Curtin University’s Medical School has been granted accreditation by the Australian Medical Council (AMC) which is the independent national standards body for medical education and training.
AMC concluded Curtin’s five-year, full-time undergraduate Bachelor of Medicine/Bachelor of Surgery program substantially met the approved accreditation standards.
Professor Deborah Terry, Curtin’s Vice-Chancellor, welcomed the accreditation for the medical program.
“This endorsement of Curtin’s medical program points to the quality of the University’s preparation for the introduction of this important new course,” Professor Terry said.
“Curtin’s medical degree will be the only direct-entry program in the State and will go a long way to addressing the critical shortage of doctors, especially in rural, remote and outer-suburb locations.
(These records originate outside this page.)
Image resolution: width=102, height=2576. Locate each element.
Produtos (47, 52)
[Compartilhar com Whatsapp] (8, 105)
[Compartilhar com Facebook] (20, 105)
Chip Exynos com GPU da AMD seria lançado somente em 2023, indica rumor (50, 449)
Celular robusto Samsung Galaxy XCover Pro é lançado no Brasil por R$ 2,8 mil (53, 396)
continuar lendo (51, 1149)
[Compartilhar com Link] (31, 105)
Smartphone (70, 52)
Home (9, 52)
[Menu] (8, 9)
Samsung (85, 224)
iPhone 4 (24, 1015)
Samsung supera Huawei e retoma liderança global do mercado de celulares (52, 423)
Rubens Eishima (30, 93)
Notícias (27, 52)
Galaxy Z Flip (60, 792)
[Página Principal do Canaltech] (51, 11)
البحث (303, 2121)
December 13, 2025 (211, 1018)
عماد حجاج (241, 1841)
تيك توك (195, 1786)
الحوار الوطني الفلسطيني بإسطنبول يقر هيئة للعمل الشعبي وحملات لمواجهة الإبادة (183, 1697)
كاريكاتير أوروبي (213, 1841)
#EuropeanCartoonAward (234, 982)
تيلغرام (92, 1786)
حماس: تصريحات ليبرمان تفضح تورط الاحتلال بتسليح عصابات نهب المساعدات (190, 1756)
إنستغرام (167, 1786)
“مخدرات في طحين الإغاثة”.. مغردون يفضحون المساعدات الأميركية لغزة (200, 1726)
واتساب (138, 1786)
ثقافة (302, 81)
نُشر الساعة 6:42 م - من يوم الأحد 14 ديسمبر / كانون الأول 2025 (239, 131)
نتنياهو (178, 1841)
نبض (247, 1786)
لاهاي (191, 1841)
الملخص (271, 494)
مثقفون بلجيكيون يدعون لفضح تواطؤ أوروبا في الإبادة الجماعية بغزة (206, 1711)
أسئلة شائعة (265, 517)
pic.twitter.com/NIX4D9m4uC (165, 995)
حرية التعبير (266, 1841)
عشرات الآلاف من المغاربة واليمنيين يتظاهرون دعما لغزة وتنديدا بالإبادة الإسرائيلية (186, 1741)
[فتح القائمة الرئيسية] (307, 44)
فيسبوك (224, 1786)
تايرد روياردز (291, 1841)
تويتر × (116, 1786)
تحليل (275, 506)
“It will also allow graduates to meet the needs of currently under-serviced areas of health care including primary care, chronic disease, ageing, Indigenous and regional health.”
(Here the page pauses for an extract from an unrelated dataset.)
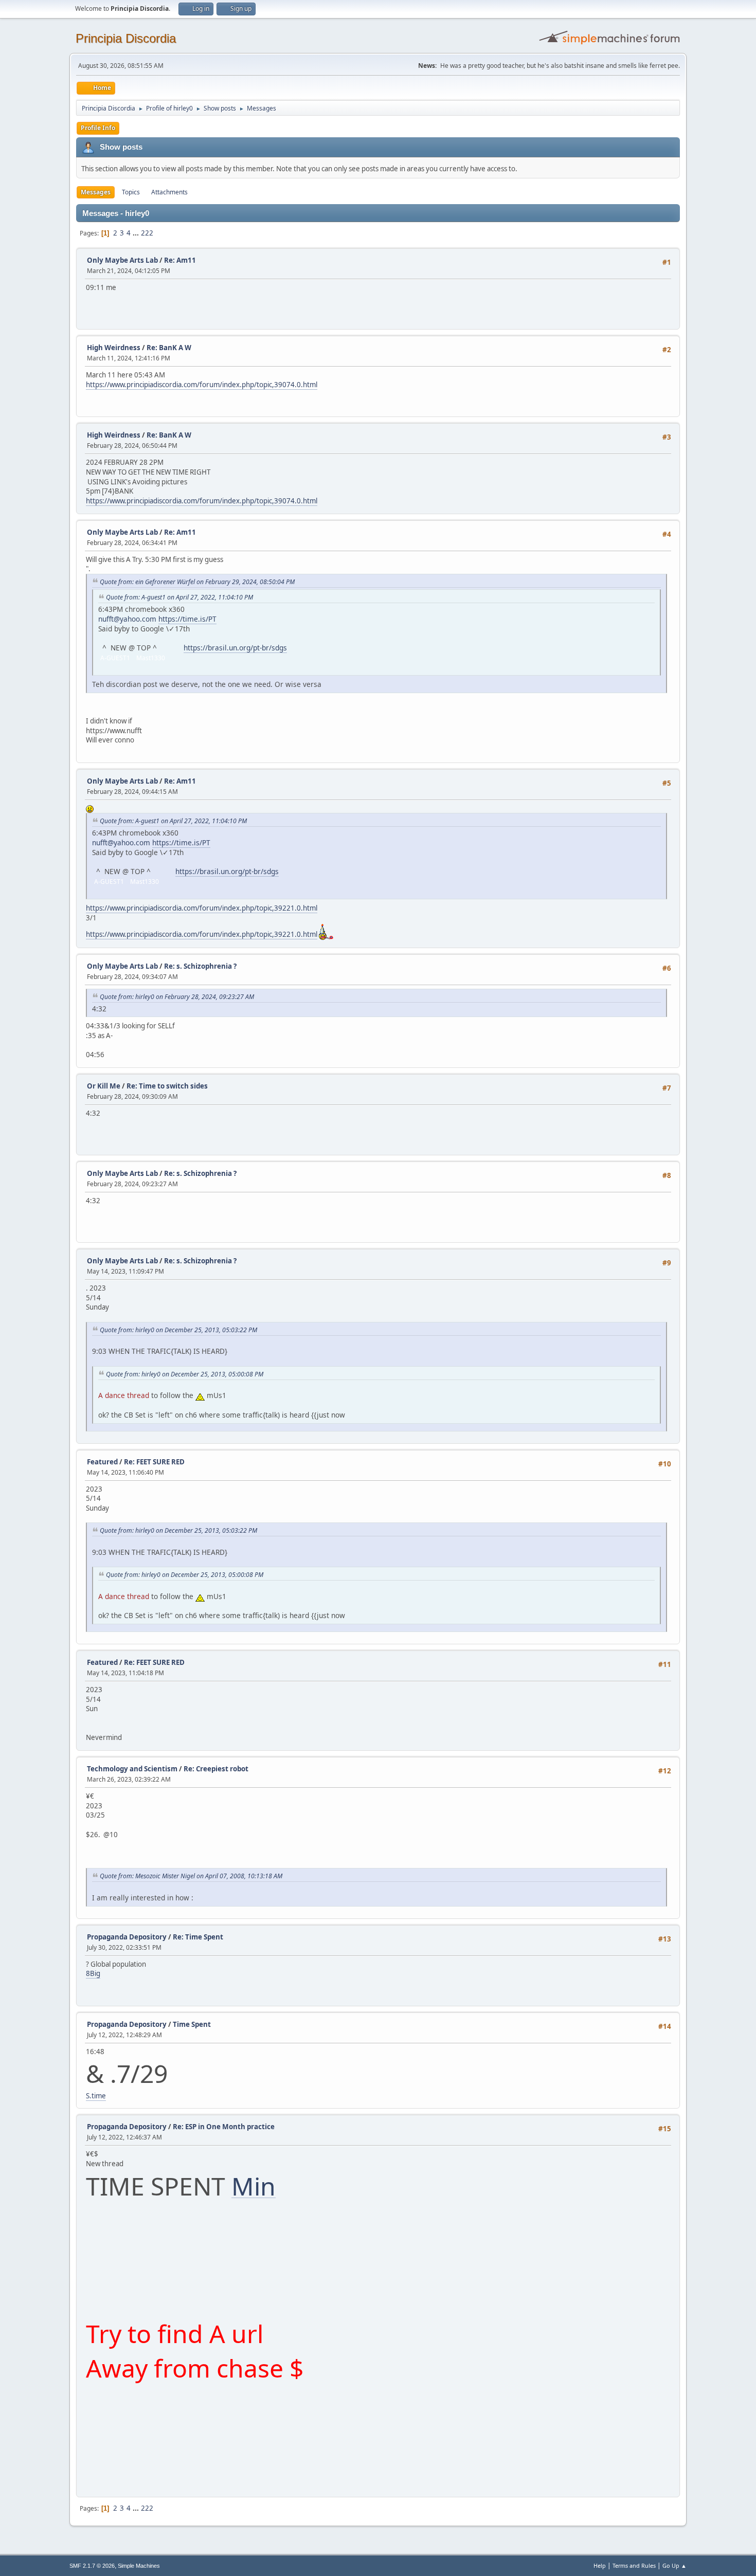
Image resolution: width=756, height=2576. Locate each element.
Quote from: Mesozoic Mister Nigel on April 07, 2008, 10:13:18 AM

Professor William Hart, Dean of Medicine, said the accreditation ensures the preparation for the introduction of Curtin’s medical program is well on track.
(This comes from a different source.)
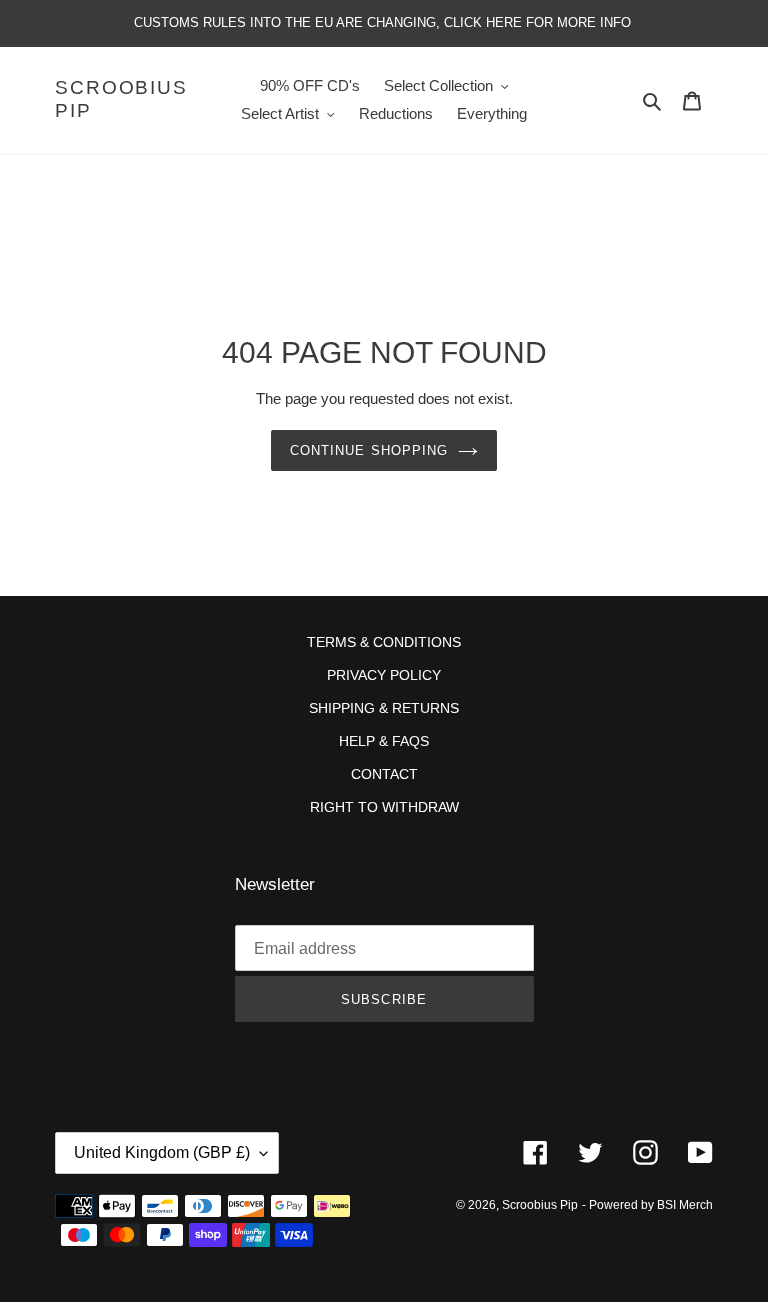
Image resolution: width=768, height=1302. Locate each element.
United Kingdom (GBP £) (162, 1152)
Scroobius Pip (121, 99)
“The initial intake will be 60 students per annum, rising to 120 – 110 domestic and 10 international students – by 2022,” Professor Hart said.
“To date, there have been 1,506 applications for the 60 places on offer. This is a clear reflection of the enthusiasm for the program and we look forward to launching in February 2017.”
Students will undertake part of their clinical education at Curtin’s future Midland Campus.